The film opens in a police precinct where the cop corps is gathered to celebrate the promotion of Lt Thomas. He is a colleague of Mark’s who joined the force at the same time. However, while Thomas is racing up the institutional ladder Mark is still on the beat riding a patrol car. Worse yet, he has such a hot temper and a reputation for roughing up criminals, the first thing the district commander does after his friend’s promotion is to threaten Dixon with a demotion back into uniform.
Not that he takes the slightest bit of notice. There is this local gangster by the name of Tommy Scalise, you see. He’s arrogant and seemingly untouchable. Mark is driven by an almost monomaniacal desire to take him down. When word gets to him that a dead body has turned up at one of Scalise’s floating crap games Mark gets himself to the crime scene in double quick time.

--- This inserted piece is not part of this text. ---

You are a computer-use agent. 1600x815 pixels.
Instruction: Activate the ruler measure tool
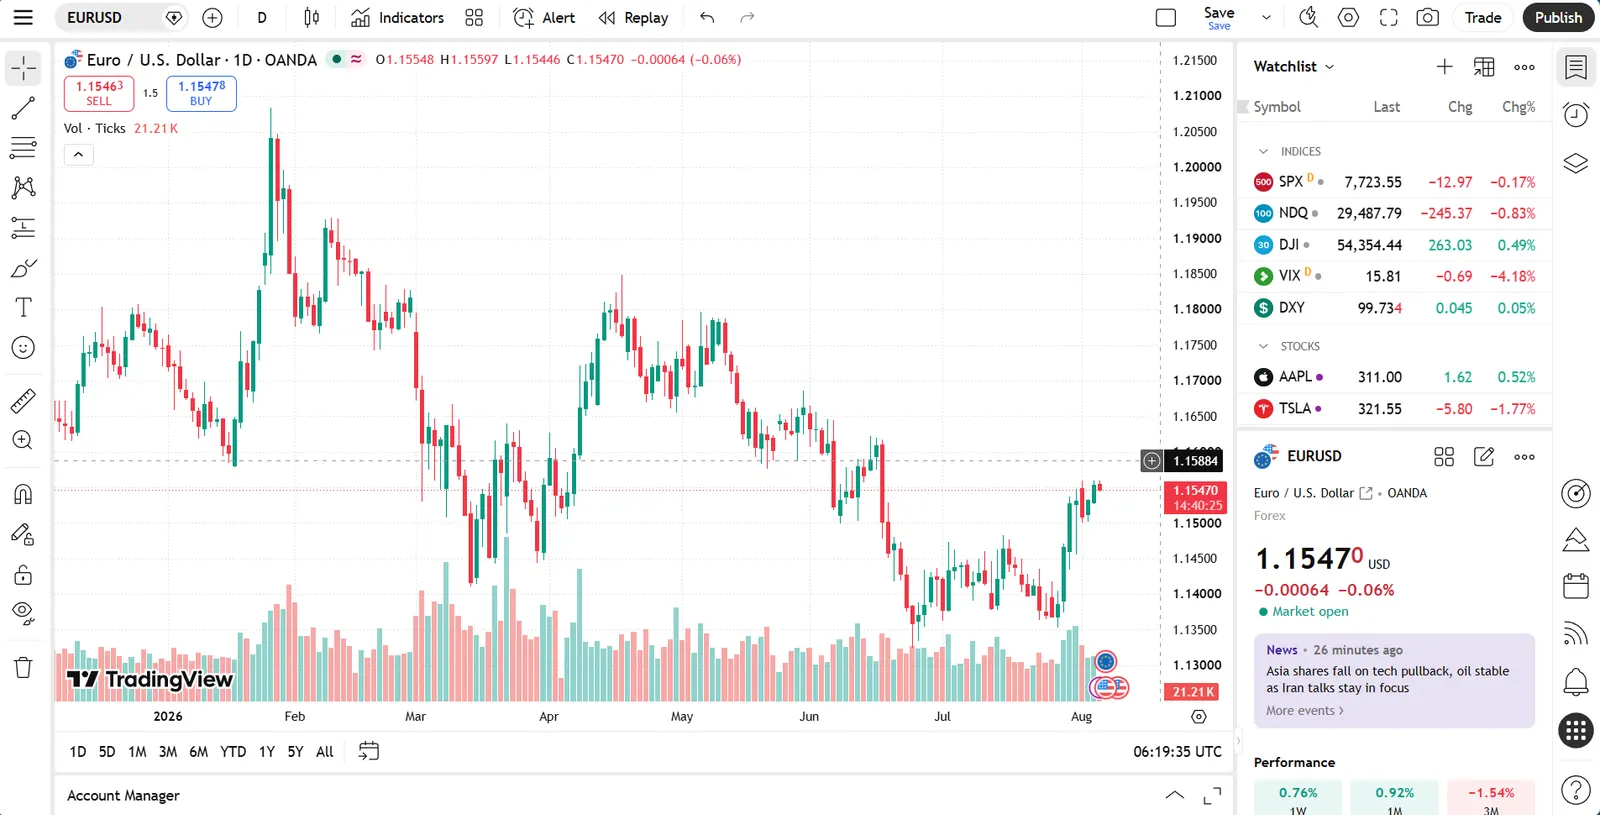pyautogui.click(x=23, y=401)
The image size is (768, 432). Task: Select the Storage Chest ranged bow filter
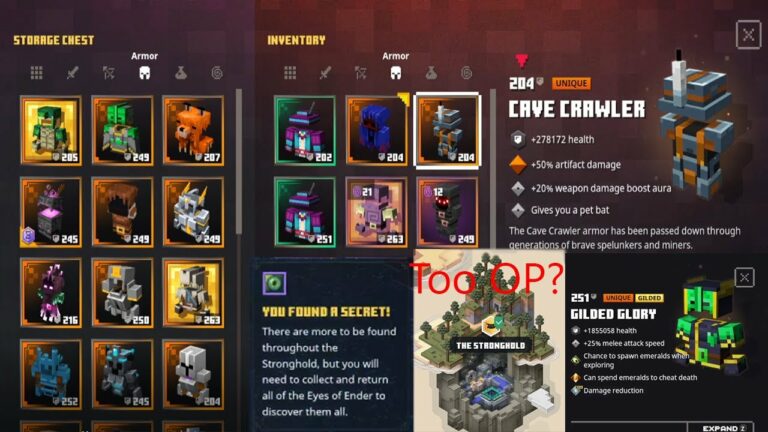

True to form he assaults the gang boss then picks up the trail of the man in the frame for the killing. When Dixon finds him he once again lets loose with his fists, only this time the recipient ends up dead.
It’s at this point he chooses the Watergate path. Rather than reporting the (accidental) death to his superiors, he cleans the crime scene, dumps the body in the river and arranges a trail that will implicate the gangster boss. For the rest of the film Mark is beset on all sides by the criminals he is trying to frame, his police colleagues, the dead man’s widow and his own conscience. Which will get to him first?
Director Otto Preminger dipped his toe into the Noir genre a couple of times, with this effort, the psycho drama Whirlpool and the supreme Fallen Angel but his career demonstrates he was more at home with courtroom procedurals and political backroom dealings. There are certainly elements of these tropes in his crime pictures and they make this film all the better for it. One sensational scene takes place in the cramped basement apartment of the victim’s neighbour. She saw him leave his place at a time when the police chief thinks he was already dead. Convinced she is mistaken he makes one of his men play act the departure wearing the dead man’s hat and coat. With a terrifying irony it’s Mark who is forced to don the disguise and reenact his own criminal footsteps.
I’m not sure Where The Sidewalk Ends is strictly a noir. There is no femme fatale for a start, and while the protagonist is abstractly on the run from his crimes he is under the protection of his detective’s badge, which remains adamantine right up until the closing credits. However, the intrigue, the ticking clocks and the high contrast lighting (shot on location in Manhattan, those doorways look beautiful) all go a long way to please fans of the genre.
Where The Sidewalk Ends directed by Otto Preminger (1950)
A vengeful police detective on the trail of a gangster boss kills one of his men by misktake. He covers up the crime and his life starts to spin out of control from there.